Success plots and precision plots showing a comparison with recent state-of-the-art methods on OTB2013 and OTB2015.

Fig. 4.
figure 4

Attribute-based analysis on the OTB2015 dataset.

From Fig. 3 we can draw three conclusions. First, \(\hbox {SACF}^{(D)}\) outperforms most CF based trackers with a scale estimation (e.g., SiamFC_3s and SAMF). \(\hbox {SACF}^{(D)}\) is superior to IBCCF (AUC scores of 0.660 and 0.630 on OTB2013 and OTB2015) which considers the aspect ratio variation issue, and is more efficient than IBCCF. \(\hbox {SACF}^{(D)}\) significantly outperforms ACFN, although ACFN introduces an attentional CF network to handle the target drift, blurriness, occlusion, scale changes, and flexible aspect ratio. \(\hbox {SACF}^{(C)}\) also outperforms ECO benefiting from the consideration of object aspect ratio variations. Conclusively, SACFNet provides an effective and efficient way to tackle issues of the object scale and aspect ratio variations.

Second, \(\hbox {SACF}^{(D)}\) provides a competitive tracking performance against BACF and SRDCF which solve the boundary effect problem. In contrast to SINT_flow where the Siamese tracking network and the optical flow method are isolated to each other, our SAM and CF module cooperate with each other and are learnt in a mutual reinforced way. Conclusively, compared to recent CF based trackers designed for handling boundary effects and Siamese network based trackers considering object motions, \(\hbox {SACF}^{(D)}\) provides a new strategy to benefit from the motion information while reducing boundary effects.

Third, \(\hbox {SACF}^{(D)}\) outperforms traditional CFs based trackers (e.g., CFNet, STAPLE_CA and HDT) and Siamese network based trackers (e.g., SINT_flow, SiamFC_3s) on both datasets. Our feature learning coupled to the CF layer and the guidance of the SAM enhance the performance of a CF based tracker. Moreover, benefited from the integration of a CF layer, compared to other Siamese networks, our \(\hbox {SACF}^{(D)}\) can online update the object appearance modeling efficiently without fine-tuning the network.

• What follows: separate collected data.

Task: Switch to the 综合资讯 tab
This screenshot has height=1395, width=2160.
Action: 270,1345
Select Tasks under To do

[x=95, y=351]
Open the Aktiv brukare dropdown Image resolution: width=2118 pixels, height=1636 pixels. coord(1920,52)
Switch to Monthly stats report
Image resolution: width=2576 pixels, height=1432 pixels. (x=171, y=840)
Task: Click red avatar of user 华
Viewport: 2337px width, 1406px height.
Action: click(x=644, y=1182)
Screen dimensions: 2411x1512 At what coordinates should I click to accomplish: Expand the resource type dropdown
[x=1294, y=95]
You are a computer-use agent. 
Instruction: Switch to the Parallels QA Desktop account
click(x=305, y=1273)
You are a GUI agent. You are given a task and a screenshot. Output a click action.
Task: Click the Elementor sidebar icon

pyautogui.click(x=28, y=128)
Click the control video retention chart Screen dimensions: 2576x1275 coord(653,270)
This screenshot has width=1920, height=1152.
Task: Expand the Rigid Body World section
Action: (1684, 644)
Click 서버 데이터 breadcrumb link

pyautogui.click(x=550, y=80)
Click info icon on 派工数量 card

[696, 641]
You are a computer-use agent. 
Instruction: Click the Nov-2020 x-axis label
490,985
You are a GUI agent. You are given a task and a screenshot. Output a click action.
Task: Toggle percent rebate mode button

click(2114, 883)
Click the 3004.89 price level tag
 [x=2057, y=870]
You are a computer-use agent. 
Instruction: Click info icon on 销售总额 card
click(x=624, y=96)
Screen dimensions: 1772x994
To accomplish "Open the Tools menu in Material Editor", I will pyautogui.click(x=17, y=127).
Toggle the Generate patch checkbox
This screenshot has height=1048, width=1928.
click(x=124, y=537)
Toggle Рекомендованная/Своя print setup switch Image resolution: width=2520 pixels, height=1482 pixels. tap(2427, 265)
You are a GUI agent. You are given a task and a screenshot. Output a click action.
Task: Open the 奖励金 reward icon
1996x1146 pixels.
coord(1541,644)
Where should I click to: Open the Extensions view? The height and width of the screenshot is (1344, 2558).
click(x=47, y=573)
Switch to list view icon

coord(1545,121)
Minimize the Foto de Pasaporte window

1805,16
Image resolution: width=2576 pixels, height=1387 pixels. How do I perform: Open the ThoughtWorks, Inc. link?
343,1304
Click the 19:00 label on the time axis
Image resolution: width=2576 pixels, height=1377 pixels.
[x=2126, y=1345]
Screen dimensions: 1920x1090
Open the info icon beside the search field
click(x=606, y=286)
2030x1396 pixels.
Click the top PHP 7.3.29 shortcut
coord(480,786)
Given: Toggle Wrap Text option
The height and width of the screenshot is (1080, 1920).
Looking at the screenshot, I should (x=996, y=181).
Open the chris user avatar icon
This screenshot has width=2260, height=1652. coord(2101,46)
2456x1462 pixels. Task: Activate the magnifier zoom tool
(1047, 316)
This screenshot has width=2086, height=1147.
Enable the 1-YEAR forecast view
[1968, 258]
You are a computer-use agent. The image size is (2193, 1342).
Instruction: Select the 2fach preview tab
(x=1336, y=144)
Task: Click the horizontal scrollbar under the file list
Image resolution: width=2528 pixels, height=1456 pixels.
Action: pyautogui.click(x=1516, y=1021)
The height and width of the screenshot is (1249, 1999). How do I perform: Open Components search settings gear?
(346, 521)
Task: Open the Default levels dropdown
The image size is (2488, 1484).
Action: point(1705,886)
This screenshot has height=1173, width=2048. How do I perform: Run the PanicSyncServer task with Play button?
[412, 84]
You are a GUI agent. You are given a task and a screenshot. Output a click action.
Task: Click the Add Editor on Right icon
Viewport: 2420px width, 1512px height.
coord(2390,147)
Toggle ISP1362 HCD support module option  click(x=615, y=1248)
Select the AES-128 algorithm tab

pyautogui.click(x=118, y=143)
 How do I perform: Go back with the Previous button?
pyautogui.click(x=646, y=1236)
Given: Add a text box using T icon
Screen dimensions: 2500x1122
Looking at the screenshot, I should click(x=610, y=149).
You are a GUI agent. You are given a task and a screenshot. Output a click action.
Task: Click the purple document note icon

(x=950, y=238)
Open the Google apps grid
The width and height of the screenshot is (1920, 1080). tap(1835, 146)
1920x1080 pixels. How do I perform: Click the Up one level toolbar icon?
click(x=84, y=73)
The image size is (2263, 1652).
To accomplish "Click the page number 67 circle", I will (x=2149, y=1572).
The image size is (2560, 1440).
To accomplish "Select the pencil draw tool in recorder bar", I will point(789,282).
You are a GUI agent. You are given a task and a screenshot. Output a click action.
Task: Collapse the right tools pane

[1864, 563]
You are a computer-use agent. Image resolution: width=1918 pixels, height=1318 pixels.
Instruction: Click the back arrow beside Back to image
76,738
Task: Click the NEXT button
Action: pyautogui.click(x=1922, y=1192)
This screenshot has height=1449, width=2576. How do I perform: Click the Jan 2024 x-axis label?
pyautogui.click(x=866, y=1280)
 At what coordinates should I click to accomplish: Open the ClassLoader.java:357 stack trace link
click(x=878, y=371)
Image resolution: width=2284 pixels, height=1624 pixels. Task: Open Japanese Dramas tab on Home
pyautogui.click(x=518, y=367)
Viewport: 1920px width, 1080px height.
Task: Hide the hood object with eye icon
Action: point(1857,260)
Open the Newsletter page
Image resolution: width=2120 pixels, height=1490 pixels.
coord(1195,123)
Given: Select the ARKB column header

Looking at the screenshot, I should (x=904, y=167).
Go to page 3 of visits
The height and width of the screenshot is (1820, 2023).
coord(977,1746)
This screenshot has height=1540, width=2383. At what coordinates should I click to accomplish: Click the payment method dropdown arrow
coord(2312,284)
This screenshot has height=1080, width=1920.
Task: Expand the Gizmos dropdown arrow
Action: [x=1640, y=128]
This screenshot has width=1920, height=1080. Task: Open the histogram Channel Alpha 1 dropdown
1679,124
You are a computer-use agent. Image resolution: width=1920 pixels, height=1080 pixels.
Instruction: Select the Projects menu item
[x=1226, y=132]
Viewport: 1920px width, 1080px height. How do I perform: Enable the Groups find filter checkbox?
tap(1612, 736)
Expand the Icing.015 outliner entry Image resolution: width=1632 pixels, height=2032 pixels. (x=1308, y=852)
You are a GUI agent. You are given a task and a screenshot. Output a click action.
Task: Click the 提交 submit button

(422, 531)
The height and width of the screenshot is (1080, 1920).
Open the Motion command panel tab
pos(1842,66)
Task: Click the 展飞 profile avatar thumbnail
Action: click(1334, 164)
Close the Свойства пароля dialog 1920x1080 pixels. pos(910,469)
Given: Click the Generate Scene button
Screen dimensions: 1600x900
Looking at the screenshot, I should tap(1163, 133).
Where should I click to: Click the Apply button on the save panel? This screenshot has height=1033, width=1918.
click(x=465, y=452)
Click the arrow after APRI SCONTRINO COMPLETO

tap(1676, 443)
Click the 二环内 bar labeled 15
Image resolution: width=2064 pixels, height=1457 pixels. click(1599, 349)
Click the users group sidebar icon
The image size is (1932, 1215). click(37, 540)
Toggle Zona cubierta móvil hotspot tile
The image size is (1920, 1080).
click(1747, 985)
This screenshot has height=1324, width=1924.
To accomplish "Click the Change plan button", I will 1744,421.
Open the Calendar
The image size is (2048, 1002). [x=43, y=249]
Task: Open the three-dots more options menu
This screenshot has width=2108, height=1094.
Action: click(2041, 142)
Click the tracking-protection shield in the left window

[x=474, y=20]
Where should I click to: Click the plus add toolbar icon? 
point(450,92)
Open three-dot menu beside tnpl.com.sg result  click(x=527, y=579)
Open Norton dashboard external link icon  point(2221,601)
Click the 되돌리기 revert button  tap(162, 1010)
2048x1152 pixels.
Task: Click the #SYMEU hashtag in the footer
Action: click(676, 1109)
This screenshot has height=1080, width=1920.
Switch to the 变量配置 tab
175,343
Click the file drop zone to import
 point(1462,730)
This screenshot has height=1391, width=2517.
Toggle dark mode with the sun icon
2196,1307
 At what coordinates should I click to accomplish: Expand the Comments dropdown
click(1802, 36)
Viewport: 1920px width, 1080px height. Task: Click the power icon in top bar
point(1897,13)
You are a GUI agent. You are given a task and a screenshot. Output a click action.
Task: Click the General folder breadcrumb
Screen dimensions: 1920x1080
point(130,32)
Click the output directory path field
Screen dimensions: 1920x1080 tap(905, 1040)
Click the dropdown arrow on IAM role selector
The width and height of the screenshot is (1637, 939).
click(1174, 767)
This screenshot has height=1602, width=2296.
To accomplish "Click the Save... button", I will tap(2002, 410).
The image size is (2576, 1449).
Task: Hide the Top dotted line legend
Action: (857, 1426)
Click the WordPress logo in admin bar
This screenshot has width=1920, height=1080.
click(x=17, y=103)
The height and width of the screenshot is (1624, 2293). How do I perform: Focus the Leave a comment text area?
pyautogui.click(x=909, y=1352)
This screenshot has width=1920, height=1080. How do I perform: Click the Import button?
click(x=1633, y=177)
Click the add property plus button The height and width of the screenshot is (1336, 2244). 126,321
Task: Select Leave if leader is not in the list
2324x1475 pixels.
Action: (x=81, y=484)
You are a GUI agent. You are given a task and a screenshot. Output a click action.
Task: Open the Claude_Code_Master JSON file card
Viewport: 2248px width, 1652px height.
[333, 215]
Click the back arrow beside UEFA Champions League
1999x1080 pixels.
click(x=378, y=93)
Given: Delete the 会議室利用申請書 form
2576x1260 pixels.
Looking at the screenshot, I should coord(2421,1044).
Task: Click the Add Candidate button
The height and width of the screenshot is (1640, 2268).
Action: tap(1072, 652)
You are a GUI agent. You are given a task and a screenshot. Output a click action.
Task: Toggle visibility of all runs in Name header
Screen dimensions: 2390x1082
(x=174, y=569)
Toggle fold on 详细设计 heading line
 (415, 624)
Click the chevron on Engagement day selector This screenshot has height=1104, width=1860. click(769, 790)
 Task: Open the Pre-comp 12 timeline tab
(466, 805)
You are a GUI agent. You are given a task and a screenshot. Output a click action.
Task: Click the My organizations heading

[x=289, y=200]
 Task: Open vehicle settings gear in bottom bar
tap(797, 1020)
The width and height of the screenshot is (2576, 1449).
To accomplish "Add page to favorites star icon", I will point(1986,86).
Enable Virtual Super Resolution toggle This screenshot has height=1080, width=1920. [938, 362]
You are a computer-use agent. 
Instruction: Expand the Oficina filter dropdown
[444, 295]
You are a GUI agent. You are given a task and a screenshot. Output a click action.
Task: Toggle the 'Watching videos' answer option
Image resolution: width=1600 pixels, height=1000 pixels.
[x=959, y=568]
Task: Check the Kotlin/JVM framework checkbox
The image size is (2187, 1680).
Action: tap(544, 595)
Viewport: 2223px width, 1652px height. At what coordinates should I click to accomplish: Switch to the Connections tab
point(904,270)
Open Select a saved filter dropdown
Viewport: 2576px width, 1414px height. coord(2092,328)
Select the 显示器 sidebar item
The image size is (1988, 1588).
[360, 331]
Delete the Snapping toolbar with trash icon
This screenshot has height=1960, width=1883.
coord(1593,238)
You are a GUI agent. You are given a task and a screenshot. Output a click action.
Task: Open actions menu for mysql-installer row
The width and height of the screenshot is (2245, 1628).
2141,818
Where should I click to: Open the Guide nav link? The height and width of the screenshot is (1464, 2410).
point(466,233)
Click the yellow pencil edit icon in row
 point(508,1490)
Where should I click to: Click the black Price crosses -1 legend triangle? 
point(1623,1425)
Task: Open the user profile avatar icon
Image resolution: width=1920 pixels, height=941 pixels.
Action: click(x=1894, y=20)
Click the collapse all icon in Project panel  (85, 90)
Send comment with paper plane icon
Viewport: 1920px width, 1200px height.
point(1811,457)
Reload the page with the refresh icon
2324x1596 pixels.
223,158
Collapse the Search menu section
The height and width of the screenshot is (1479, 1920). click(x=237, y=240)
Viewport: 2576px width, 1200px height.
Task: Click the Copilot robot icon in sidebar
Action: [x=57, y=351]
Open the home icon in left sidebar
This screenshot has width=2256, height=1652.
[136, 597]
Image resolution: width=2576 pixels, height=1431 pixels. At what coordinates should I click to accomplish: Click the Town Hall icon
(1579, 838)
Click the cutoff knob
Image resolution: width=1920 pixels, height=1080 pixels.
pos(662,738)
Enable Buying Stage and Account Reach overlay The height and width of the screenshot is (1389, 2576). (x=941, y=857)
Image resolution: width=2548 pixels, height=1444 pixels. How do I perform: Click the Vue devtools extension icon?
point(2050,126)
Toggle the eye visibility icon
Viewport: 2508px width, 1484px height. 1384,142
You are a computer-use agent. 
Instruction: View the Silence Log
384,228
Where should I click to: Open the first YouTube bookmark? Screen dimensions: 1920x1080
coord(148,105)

Attribute Based Analysis Related to Object Complex Motions. \(\hbox {SACF}^{(D)}\) is evaluated on attributes to show its capability of tackling issues of aspect ratio variation and boundary effects on OTB2015 dataset, as shown in Fig. 4. Specifically, in cases of scale variation, deformation, and in-plane/out-of-plane rotation, the target scale and aspect ratio changes. In cases of fast motion and out-of-view, the boundary effects degrades tracking performance easily. We copy the AUC scores of IBCCF from its paper (scale variation: 0.610, occlusion: 0.600, out-of-plane rotation: 0.597, in-plane rotation: 0.589). \(\hbox {SACF}^{(D)}\) is superior to IBCCF in all these cases related to the aspect ratio variation. \(\hbox {SACF}^{(D)}\) outperforms its baseline tracker CFNet by large margins in cases of all the attributes. Our SAM learns useful motion patterns from the external dataset and simplify the localization and recognition in the following CF module.

Fig. 5.
figure 5

EAO ranking with trackers in VOT2015 (left) and VOT2016 (right).

VOT Dataset. We show the comparative results on VOT dataset in Fig. 5. \(\hbox {SACF}^{(D)}\) and \(\hbox {SACF}^{(C)}\) significantly exceed the VOT2015 published sota bound (grey line) and outperforms C-COT [11], DeepSRDCF [7] and EBT [45]. \(\hbox {SACF}^{(C)}\) ranks first in VOT2016 dataset and outperforms ECO. The experimental results show the effectiveness of feature learning and the SAM.

5 Conclusion

We propose a novel visual tracking network that tackles the issues of boundary effects and aspect ratio variations in CF based trackers. The proposed deep architecture enables feature learning, spatial alignment and CF based appearance modeling to be carried out simultaneously from end-to-end. Therefore, the spatial alignment and CF based localization are conducted in a mutual reinforced way, which ensures an accurate motion estimation inferred from the consistently optimized network.